Rabbi Meir Orlean
Avraham needed 500 iron gates manufactured for a building project. He contracted with Motty’s Metalworks.
“It is important that we receive the gates on time,” said Avraham. “Are you sure that you will be able to deliver that quantity in time? I know it’s tight.”
“Certainly. We take pride in our promptness,” replied Motty. “Our record shows that we manufacture on time.”
“If we do not receive the gates on time, it will cause us significant loss,” Avraham explained. “We need a commitment for timely delivery.”
“We guarantee you timely delivery,” assured Motty. “We are even willing to back it up.”
“The contract stipulates that if you do not provide the gates on time,” said Avraham, “there will be a $50,000 penalty.”
“I’m willing to commit to that,” replied Motty. “We will have the gates ready on time!”
Avraham and Motty signed the contract. “To avoid any questions of asmachta (insincere commitment),” said Avraham, “I want the contract and penalty clause confirmed before a beis din with a kinyan” (C.M. 207:15).
“That’s fine with me,” replied Motty.
The production proved more difficult than expected, especially due to the large quantity. By the specified delivery date, Motty’s Metalworks produced and delivered only 60 percent of the gates.
“You didn’t fulfill the contract,” Avraham complained. “You are liable for the $50,000 penalty.”
“We delivered most of the gates,” replied Motty. “The remainder are almost ready. The fine was if we didn’t deliver on time, and we did supply most of the gates.”
“You breached the contract,” replied Avraham. “You were required to provide all 500 gates on time. If even a single one was not delivered, you owe us the penalty.
“That’s not logical,” replied Motty. “Why should we pay a hefty penalty for delay of a single unit?!”
“If you’re not willing to pay the full penalty, I have no choice but to sue you,” said Avraham. “I emphasized from the outset that time was of the essence.”
Avraham sued Motty before Rabbi Dayan’s beis din. “Motty committed to a $50,000 fine if he did not deliver on time,” summarized Avraham. “He provided only 60 percent of the units on time. Does he have to pay the penalty?”
“The Gemara (B.M. 104b) addresses the case of a sharecropper who committed to paying the land owner a very large sum if he left the field fallow,” replied Rabbi Dayan. “He left a third of the field fallow. The Gemara states that he would be liable for a third of the sum were it not for the exemption of asmachta.

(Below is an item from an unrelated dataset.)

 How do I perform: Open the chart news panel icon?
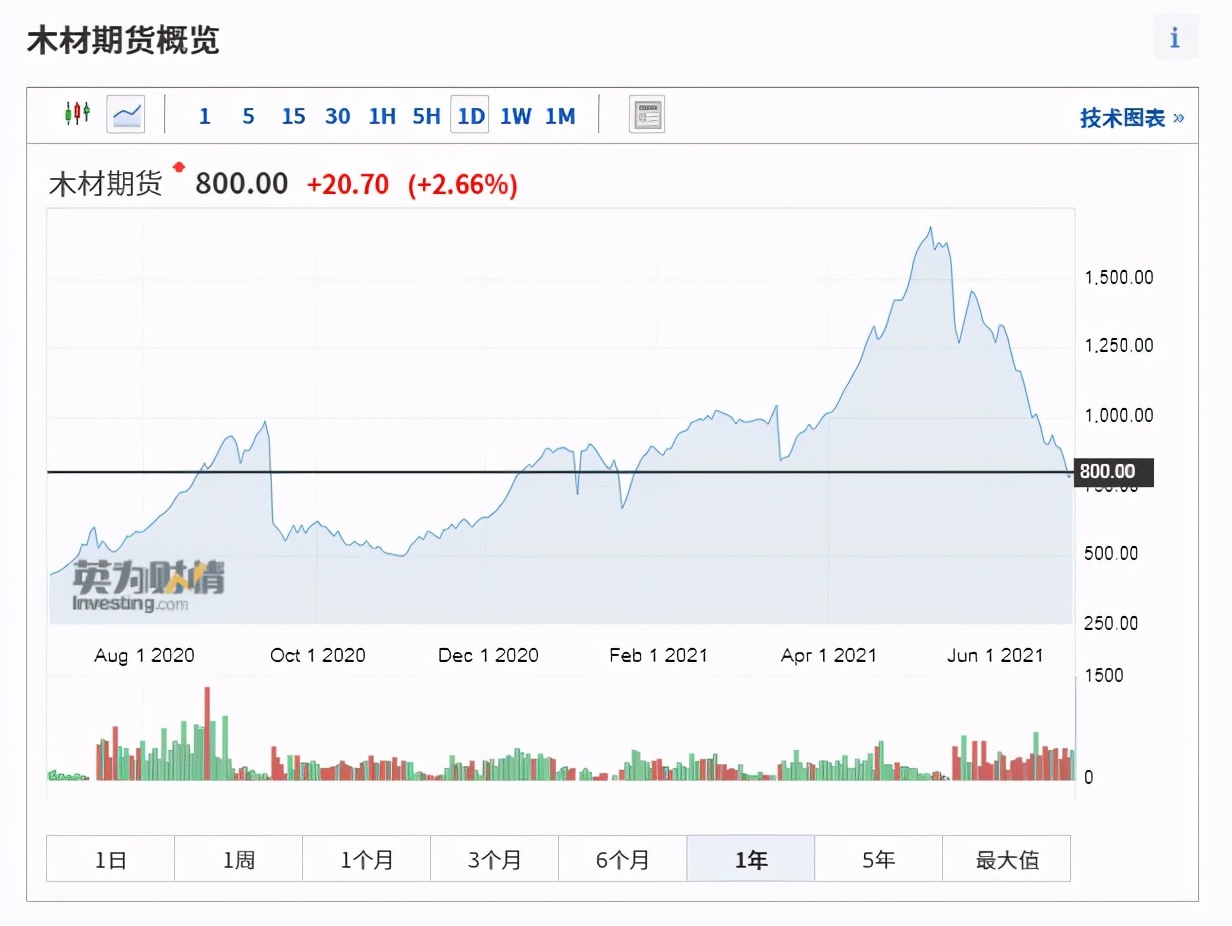pos(646,114)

“Taz (C.M. 73:8; Y.D. 238:11) derives from this that when the penalty clause is valid, one is liable proportionally to his breach of contract,” continued Rabbi Dayan. “A borrower promised to pay by a certain date and pledged a sum to charity if he didn’t pay, but paid only half the debt. Taz ruled that he is liable for half the pledge, proportional to what he didn’t pay.”

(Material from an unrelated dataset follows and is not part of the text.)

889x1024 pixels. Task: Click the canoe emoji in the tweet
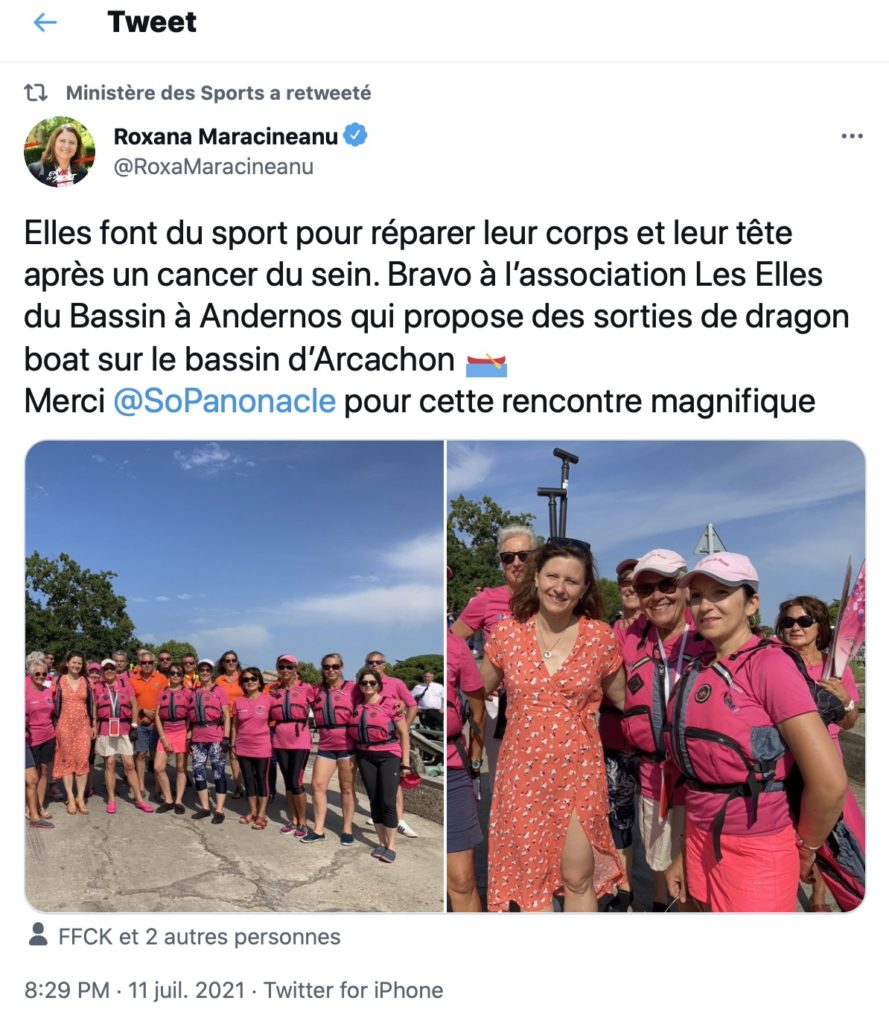click(x=487, y=363)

“This seems relevant to us,” said Motty.
“Indeed. A person contracted to supply a quantity of produce by a certain date, and if not, to pay a penalty,” replied Rabbi Dayan. “He supplied only part, and Divrei Geonim (86:9) ruled that he must pay the penalty proportionally.
“Similarly, someone promised his friend a certain sum if he succeeded in collecting a debt. The friend succeeded partially, and Rav Pe’alim (C.M. 2:11) ruled that he is entitled to a proportional amount of the reward.”
“So how much must Motty pay?” asked Avraham.
“Motty must pay $20,000 of the penalty, proportionate to the 40 percent of units not delivered on time,” answered Rabbi Dayan. “Nonetheless, Taz, Divrei Geonim and Rav Pe’alim all conclude that if the penalty clause is so formulated that it is imposed for any breach of contract or requires full performance, the fine would apply completely, not only proportionately” (Pischei Choshen, Halva’ah 2:).